Work to complete:
The entries below are to be written out again without alteration.

'''

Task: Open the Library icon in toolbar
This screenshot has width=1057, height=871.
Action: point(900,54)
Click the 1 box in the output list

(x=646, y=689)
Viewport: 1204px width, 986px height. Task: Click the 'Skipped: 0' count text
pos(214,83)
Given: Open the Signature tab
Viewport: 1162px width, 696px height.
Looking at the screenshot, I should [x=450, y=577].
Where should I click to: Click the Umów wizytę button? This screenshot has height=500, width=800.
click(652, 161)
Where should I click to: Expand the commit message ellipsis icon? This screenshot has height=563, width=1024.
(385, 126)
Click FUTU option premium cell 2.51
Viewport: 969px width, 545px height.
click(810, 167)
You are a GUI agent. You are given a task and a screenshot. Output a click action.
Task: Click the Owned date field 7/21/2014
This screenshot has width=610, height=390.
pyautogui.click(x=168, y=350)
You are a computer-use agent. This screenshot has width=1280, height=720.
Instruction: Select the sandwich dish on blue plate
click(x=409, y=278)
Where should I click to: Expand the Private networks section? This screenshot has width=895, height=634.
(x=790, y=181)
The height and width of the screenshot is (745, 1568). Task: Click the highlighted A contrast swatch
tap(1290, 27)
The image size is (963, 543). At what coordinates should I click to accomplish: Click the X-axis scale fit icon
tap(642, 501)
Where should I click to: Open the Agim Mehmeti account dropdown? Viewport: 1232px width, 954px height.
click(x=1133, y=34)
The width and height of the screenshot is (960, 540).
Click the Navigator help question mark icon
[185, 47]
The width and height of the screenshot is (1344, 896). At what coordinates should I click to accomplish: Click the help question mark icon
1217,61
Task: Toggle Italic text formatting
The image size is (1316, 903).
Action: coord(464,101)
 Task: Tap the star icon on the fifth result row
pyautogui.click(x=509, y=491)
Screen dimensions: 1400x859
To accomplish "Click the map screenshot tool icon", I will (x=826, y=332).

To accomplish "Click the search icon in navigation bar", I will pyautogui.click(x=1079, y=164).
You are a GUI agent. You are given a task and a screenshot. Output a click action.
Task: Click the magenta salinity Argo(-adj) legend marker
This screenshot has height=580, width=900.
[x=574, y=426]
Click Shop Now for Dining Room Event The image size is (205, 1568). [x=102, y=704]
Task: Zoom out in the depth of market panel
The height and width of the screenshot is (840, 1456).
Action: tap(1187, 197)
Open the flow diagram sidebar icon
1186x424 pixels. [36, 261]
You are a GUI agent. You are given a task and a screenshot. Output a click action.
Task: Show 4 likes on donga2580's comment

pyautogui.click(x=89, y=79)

'''

Written answer:
Task: Open the Library icon in toolbar
This screenshot has width=1057, height=871.
Action: point(900,54)
Click the 1 box in the output list

(x=646, y=689)
Viewport: 1204px width, 986px height. Task: Click the 'Skipped: 0' count text
pos(214,83)
Given: Open the Signature tab
Viewport: 1162px width, 696px height.
Looking at the screenshot, I should [x=450, y=577].
Where should I click to: Click the Umów wizytę button? This screenshot has height=500, width=800.
click(652, 161)
Where should I click to: Expand the commit message ellipsis icon? This screenshot has height=563, width=1024.
(385, 126)
Click FUTU option premium cell 2.51
Viewport: 969px width, 545px height.
click(810, 167)
You are a GUI agent. You are given a task and a screenshot. Output a click action.
Task: Click the Owned date field 7/21/2014
This screenshot has width=610, height=390.
pyautogui.click(x=168, y=350)
You are a computer-use agent. This screenshot has width=1280, height=720.
Instruction: Select the sandwich dish on blue plate
click(x=409, y=278)
Where should I click to: Expand the Private networks section? This screenshot has width=895, height=634.
(x=790, y=181)
The height and width of the screenshot is (745, 1568). Task: Click the highlighted A contrast swatch
tap(1290, 27)
The image size is (963, 543). At what coordinates should I click to accomplish: Click the X-axis scale fit icon
tap(642, 501)
Where should I click to: Open the Agim Mehmeti account dropdown? Viewport: 1232px width, 954px height.
click(x=1133, y=34)
The width and height of the screenshot is (960, 540).
Click the Navigator help question mark icon
[185, 47]
The width and height of the screenshot is (1344, 896). At what coordinates should I click to accomplish: Click the help question mark icon
1217,61
Task: Toggle Italic text formatting
The image size is (1316, 903).
Action: coord(464,101)
 Task: Tap the star icon on the fifth result row
pyautogui.click(x=509, y=491)
Screen dimensions: 1400x859
To accomplish "Click the map screenshot tool icon", I will (x=826, y=332).

To accomplish "Click the search icon in navigation bar", I will pyautogui.click(x=1079, y=164).
You are a GUI agent. You are given a task and a screenshot. Output a click action.
Task: Click the magenta salinity Argo(-adj) legend marker
This screenshot has height=580, width=900.
[x=574, y=426]
Click Shop Now for Dining Room Event The image size is (205, 1568). [x=102, y=704]
Task: Zoom out in the depth of market panel
The height and width of the screenshot is (840, 1456).
Action: tap(1187, 197)
Open the flow diagram sidebar icon
1186x424 pixels. [36, 261]
You are a GUI agent. You are given a task and a screenshot. Output a click action.
Task: Show 4 likes on donga2580's comment

pyautogui.click(x=89, y=79)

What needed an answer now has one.